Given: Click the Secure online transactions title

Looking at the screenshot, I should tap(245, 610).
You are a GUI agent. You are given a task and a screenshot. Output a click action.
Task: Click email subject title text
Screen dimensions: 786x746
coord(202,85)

# # # # #

DIRECTIONS: Would you write out the whole listing word for word?

OUTPUT OF THE EXERCISE:
Given: Click the Secure online transactions title

Looking at the screenshot, I should tap(245, 610).
You are a GUI agent. You are given a task and a screenshot. Output a click action.
Task: Click email subject title text
Screen dimensions: 786x746
coord(202,85)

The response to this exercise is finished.